-- Opening Marker --

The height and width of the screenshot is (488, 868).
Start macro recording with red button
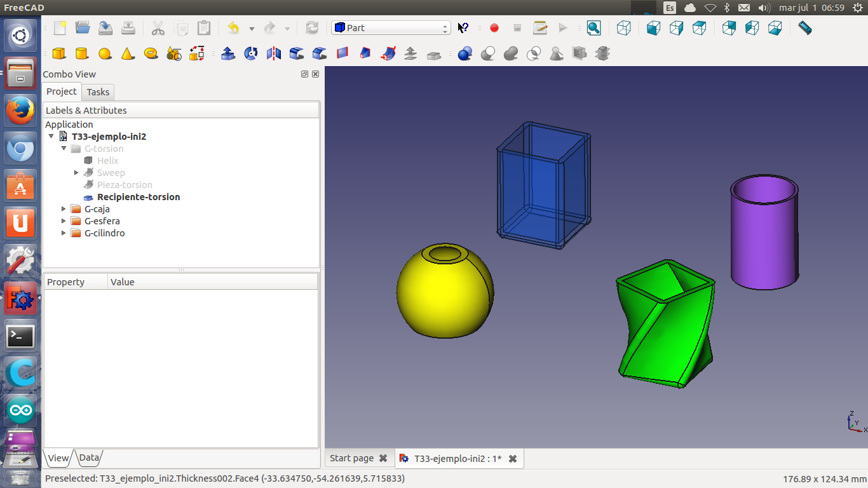coord(494,28)
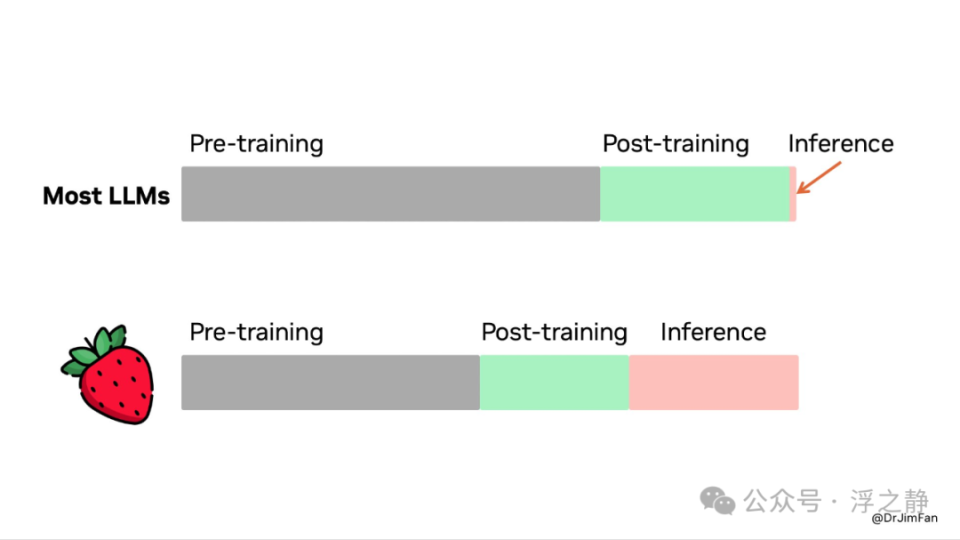The image size is (960, 540).
Task: Select the green Post-training bar in strawberry row
Action: [554, 382]
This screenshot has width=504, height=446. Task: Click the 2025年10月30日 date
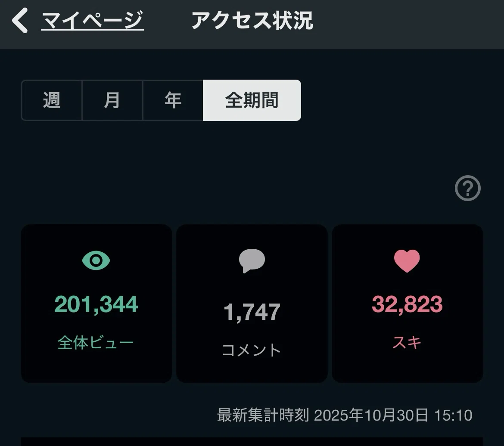(x=371, y=415)
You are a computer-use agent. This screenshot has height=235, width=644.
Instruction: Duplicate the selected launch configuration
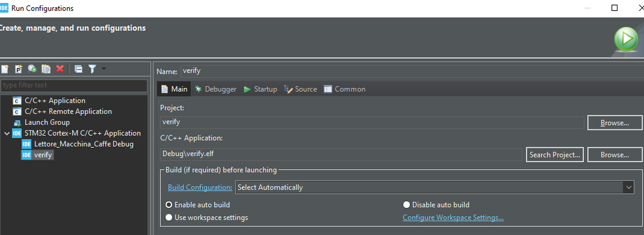point(46,69)
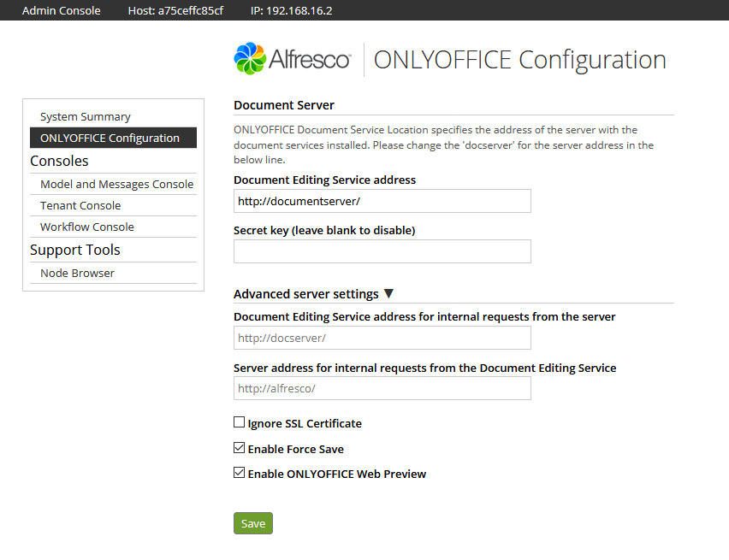
Task: Click the Alfresco flower logo icon
Action: [x=250, y=58]
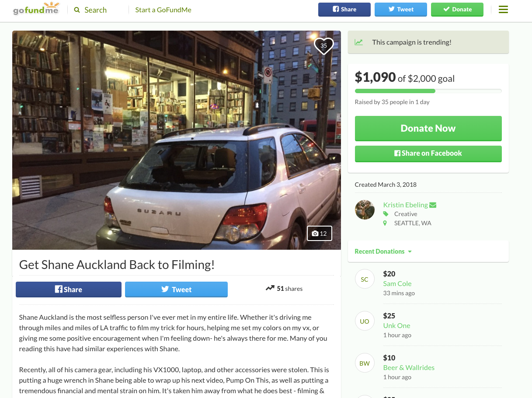Click the GoFundMe logo
Viewport: 532px width, 398px height.
pos(36,10)
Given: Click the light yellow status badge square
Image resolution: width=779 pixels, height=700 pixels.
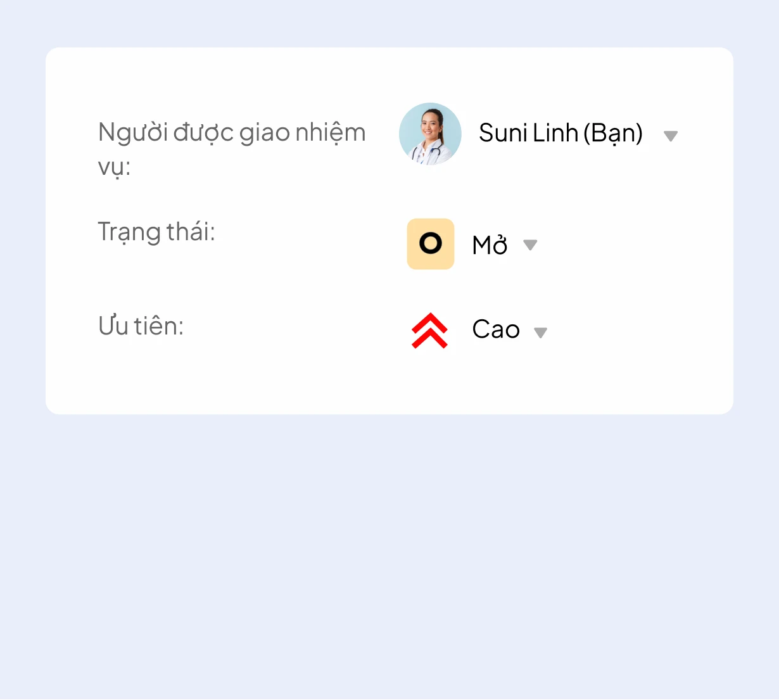Looking at the screenshot, I should (x=431, y=244).
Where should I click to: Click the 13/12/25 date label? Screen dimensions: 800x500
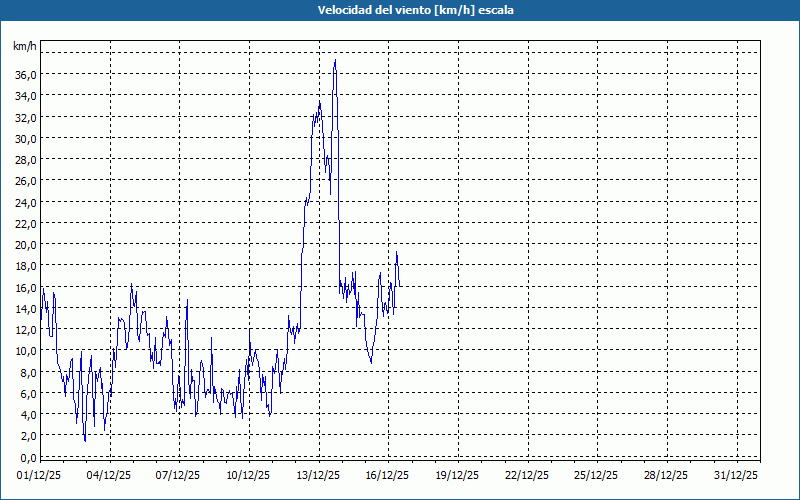pos(319,475)
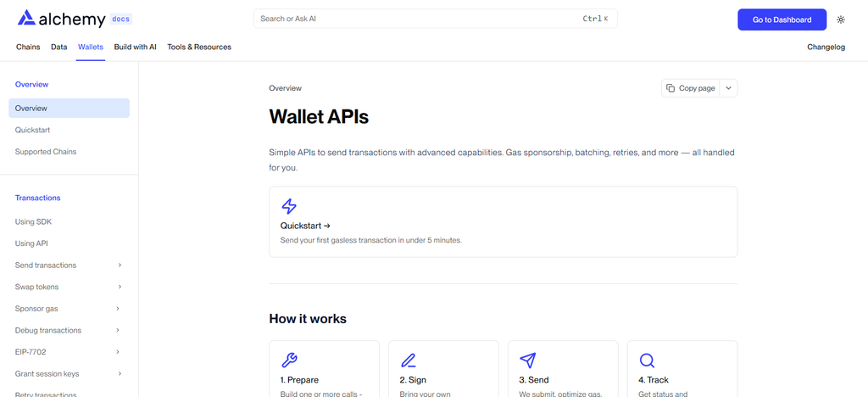Click the magnifier icon on Track card
The height and width of the screenshot is (397, 868).
pos(647,361)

-- Closing Marker --

▶ **INSTRUCTIONS FOR THE TASK**:
Transcribe, word for word, the line holding "Where should I" and all lines after it in the entries above, ending with the last. Only those lines; no pictures.

▶ **RESULT**:
Where should I click to: Click the 13/12/25 date label? Screen dimensions: 800x500
pos(319,475)
Click the magnifier icon on Track card
The height and width of the screenshot is (397, 868).
pos(647,361)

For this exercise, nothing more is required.